» **PROVIDED PASSAGE**:
The integration aligns with broader competitive pressures in the AI landscape. Recent advancements from rivals, including enhanced multimodal capabilities in models from Google and Anthropic, have pushed OpenAI to refocus resources on its flagship chatbot. Internal discussions reportedly highlighted the need to consolidate features under ChatGPT to maintain dominance in consumer AI interactions. This shift also comes after OpenAI implemented stricter paywalls and usage limits on video generation, restricting advanced features to paid tiers such as ChatGPT Plus and Pro subscribers.
For subscribers, the change promises greater convenience. ChatGPT Plus users already enjoy access to Sora capabilities in limited forms, with allowances for video generations at resolutions up to 480p or 720p and durations typically around 10 seconds, though higher tiers offer expanded quotas, longer clips, and priority processing. Pro plans provide substantially more usage, including access to advanced Sora 2 variants capable of 25-second clips. The embedded version is likely to follow similar tiered restrictions to manage computational demands, as video generation remains resource-intensive compared to text or static images.

» **REQUIREMENT A**: In the passage on Sora and ChatGPT, how long are the clips that advanced Sora 2 variants on Pro plans can produce?
» **REQUIREMENT B**: Do these statements agree with the passage on Sora and ChatGPT? Answer yes or no for each and quote the words that decide it. (i) ChatGPT Plus users can generate videos at resolutions up to 1080p. (ii) OpenAI has limited advanced video generation features to paid tiers. (iii) The rivals named as pushing OpenAI include Google and Anthropic.

» **AVAILABLE DATA**:
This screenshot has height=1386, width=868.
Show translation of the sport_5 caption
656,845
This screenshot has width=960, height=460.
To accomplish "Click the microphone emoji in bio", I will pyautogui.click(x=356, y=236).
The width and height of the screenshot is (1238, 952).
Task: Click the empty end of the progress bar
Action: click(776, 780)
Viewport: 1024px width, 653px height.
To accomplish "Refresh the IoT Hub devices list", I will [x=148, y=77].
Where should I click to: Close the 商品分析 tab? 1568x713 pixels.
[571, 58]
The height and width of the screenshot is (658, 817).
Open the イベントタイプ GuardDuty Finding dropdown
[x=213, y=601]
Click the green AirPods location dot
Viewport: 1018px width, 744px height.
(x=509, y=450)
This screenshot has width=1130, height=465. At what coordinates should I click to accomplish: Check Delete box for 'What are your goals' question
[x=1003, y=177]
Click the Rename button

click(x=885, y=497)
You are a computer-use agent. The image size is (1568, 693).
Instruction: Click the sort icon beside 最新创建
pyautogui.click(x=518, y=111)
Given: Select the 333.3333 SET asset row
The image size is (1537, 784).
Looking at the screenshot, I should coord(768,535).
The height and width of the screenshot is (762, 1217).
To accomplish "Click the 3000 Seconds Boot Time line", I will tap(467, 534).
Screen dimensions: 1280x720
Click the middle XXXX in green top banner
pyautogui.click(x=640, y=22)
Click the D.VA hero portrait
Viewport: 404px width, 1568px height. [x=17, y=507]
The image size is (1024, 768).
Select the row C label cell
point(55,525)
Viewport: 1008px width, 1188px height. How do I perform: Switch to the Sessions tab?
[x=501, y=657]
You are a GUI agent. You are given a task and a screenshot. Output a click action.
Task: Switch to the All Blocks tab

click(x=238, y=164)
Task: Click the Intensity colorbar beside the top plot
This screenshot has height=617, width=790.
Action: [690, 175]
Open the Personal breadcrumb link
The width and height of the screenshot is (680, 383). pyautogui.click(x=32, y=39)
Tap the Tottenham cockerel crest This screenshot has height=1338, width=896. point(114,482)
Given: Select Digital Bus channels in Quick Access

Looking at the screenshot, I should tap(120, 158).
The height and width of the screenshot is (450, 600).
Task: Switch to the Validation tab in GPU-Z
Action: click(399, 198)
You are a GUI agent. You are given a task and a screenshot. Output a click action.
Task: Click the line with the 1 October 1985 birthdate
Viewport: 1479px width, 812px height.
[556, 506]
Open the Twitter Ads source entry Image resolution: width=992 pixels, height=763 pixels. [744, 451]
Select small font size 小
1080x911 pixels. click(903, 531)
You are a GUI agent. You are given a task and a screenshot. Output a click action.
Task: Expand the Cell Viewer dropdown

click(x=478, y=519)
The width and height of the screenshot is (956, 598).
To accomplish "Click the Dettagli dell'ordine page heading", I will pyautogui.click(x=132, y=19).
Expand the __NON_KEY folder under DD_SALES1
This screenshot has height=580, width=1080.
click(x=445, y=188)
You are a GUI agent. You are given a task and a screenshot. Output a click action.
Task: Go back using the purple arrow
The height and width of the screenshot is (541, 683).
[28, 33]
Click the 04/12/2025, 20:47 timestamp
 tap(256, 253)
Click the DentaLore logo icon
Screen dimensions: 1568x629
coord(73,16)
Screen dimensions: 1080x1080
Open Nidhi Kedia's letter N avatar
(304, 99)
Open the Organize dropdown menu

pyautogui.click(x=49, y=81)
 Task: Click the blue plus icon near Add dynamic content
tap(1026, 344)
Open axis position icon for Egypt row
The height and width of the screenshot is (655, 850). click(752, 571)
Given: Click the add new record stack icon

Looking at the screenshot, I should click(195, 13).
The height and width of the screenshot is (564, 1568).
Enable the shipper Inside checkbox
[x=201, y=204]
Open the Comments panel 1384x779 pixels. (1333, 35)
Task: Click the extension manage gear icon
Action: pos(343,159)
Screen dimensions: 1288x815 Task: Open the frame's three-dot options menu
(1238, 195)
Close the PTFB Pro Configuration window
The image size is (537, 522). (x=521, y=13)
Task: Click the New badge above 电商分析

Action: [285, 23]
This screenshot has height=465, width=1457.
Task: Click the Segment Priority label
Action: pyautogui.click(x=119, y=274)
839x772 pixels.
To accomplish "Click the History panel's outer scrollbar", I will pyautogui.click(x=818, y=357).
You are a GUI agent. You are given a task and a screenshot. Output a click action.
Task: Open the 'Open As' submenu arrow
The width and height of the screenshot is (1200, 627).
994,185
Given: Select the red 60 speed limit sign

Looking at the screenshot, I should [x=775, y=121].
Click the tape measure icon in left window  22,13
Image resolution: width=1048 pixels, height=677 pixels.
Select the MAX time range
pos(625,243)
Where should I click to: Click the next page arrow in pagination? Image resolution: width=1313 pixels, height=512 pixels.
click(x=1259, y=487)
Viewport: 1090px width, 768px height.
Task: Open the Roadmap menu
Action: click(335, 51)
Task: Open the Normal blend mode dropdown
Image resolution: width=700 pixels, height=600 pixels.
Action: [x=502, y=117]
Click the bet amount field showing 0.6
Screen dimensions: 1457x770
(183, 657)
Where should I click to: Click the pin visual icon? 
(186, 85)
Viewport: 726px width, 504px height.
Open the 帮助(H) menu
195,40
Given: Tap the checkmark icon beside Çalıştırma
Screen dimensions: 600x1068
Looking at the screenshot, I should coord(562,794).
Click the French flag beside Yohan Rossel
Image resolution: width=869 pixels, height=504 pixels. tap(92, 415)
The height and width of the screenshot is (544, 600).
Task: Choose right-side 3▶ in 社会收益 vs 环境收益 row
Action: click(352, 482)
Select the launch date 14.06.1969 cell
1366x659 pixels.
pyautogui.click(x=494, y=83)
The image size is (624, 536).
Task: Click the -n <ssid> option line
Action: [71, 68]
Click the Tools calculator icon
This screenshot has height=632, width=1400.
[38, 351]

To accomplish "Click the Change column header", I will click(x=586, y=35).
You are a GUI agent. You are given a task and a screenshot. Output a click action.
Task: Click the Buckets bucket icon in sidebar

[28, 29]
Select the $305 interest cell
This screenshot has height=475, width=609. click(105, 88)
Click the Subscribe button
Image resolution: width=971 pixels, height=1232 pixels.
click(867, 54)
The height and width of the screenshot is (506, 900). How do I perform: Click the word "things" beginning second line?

» **FINAL ANSWER A**: 25-second clips.

» **FINAL ANSWER B**:
(i) No: "resolutions up to 480p or 720p"
(ii) Yes: "restricting advanced features to paid tiers such as ChatGPT Plus and Pro subscribers"
(iii) Yes: "enhanced multimodal capabilities in models from Google and Anthropic"